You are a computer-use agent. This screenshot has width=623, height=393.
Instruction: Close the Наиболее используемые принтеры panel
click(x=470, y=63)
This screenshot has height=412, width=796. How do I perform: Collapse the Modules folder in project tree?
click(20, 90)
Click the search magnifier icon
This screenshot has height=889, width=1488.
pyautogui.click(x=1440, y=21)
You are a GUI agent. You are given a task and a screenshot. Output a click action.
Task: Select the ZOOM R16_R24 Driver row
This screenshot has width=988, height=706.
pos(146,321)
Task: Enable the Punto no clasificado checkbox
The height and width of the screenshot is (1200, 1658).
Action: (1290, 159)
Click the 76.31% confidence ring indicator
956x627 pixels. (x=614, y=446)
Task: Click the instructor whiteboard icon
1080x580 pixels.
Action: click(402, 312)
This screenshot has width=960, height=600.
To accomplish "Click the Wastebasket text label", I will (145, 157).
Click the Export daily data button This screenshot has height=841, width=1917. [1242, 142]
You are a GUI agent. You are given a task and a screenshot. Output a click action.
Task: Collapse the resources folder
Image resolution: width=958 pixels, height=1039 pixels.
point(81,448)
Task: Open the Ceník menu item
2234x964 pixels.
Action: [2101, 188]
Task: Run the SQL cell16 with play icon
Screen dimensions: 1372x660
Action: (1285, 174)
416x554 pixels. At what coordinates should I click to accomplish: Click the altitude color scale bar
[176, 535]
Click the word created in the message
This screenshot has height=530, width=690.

•••••

> **Task instructions**:
From the records above, please extract every line and repeat it exactly.

> **Task response**:
You are a computer-use agent. This screenshot has width=623, height=393.
Instruction: Close the Наиболее используемые принтеры panel
click(x=470, y=63)
This screenshot has height=412, width=796. How do I perform: Collapse the Modules folder in project tree?
click(20, 90)
Click the search magnifier icon
This screenshot has height=889, width=1488.
pyautogui.click(x=1440, y=21)
You are a GUI agent. You are given a task and a screenshot. Output a click action.
Task: Select the ZOOM R16_R24 Driver row
This screenshot has width=988, height=706.
pos(146,321)
Task: Enable the Punto no clasificado checkbox
The height and width of the screenshot is (1200, 1658).
Action: (1290, 159)
Click the 76.31% confidence ring indicator
956x627 pixels. (x=614, y=446)
Task: Click the instructor whiteboard icon
1080x580 pixels.
Action: click(402, 312)
This screenshot has width=960, height=600.
To accomplish "Click the Wastebasket text label", I will (145, 157).
Click the Export daily data button This screenshot has height=841, width=1917. [1242, 142]
You are a GUI agent. You are given a task and a screenshot. Output a click action.
Task: Collapse the resources folder
Image resolution: width=958 pixels, height=1039 pixels.
point(81,448)
Task: Open the Ceník menu item
2234x964 pixels.
Action: [2101, 188]
Task: Run the SQL cell16 with play icon
Screen dimensions: 1372x660
Action: (1285, 174)
416x554 pixels. At what coordinates should I click to accomplish: Click the altitude color scale bar
[176, 535]
Click the word created in the message
This screenshot has height=530, width=690.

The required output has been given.